China has pledged to cut the number of people it executes as the Supreme Court initiated reforms returning the review of death sentences to China's top court, state press said yesterday.
"Although China still has the death penalty to punish severe criminals, we will try to execute less people to avoid any unjust cases," Chief Justice Xiao Yang (
He made the comment when revealing details of a reform plan that would require a special high court tribunal to review death sentences handed out at lower levels, Xinhua news agency said.
Xiao did not say when the new plan would be implemented.
According to Amnesty International, China executes more criminals annually than the rest of the world combined.
China refuses to reveal precise figures, but academics believe that up to 10,000 people are put to death every year.
China's apparent softening of its position comes after a series of unjust executions came to light this year that further exposed the widespread use of police brutality and the extraction of confessions through torture.
According to Chinese law, the high court should review all death penalties, but in the 1980s, in order to implement a "strike hard" campaign against crime, the high court allowed the top provincial courts to review execution cases.
Xiao said the new reforms would return the final review of the cases to the Supreme Court.
Although provincial courts are required to review death sentences in their regions, this is rarely done in a courtroom situation.
Instead, it is often only a review of court documents surrounding the original verdict, rights groups say.
According to Xiao, in 2003 the Supreme Court rejected 7.2 percent of the death sentences brought before it for review, while commuting 22 percent to life in prison.
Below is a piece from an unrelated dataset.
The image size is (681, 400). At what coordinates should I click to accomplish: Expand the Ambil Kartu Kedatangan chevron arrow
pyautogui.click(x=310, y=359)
During the same period, provincial high courts disallowed 4.4 percent of the death-sentence verdicts for lack of sufficient evidence and revised 38 percent to lesser punishments, he said.
According to Amnesty, around 68 crimes including non-violent offences such as tax fraud, embezzling state property and accepting bribes are punishable by death in China.
In March, Premier Wen Jiabao (溫家寶) said China "cannot" abolish the death penalty due to "national conditions," but outlined the need for the Supreme Court to better review cases involving capital punishment.
The use of the death penalty in China is so routine that the state has built special mobile execution vans where lethal injections can be administered immediately after the final verdict is read.
China has also been accused of taking body parts from executed criminals and selling them on organ donor markets.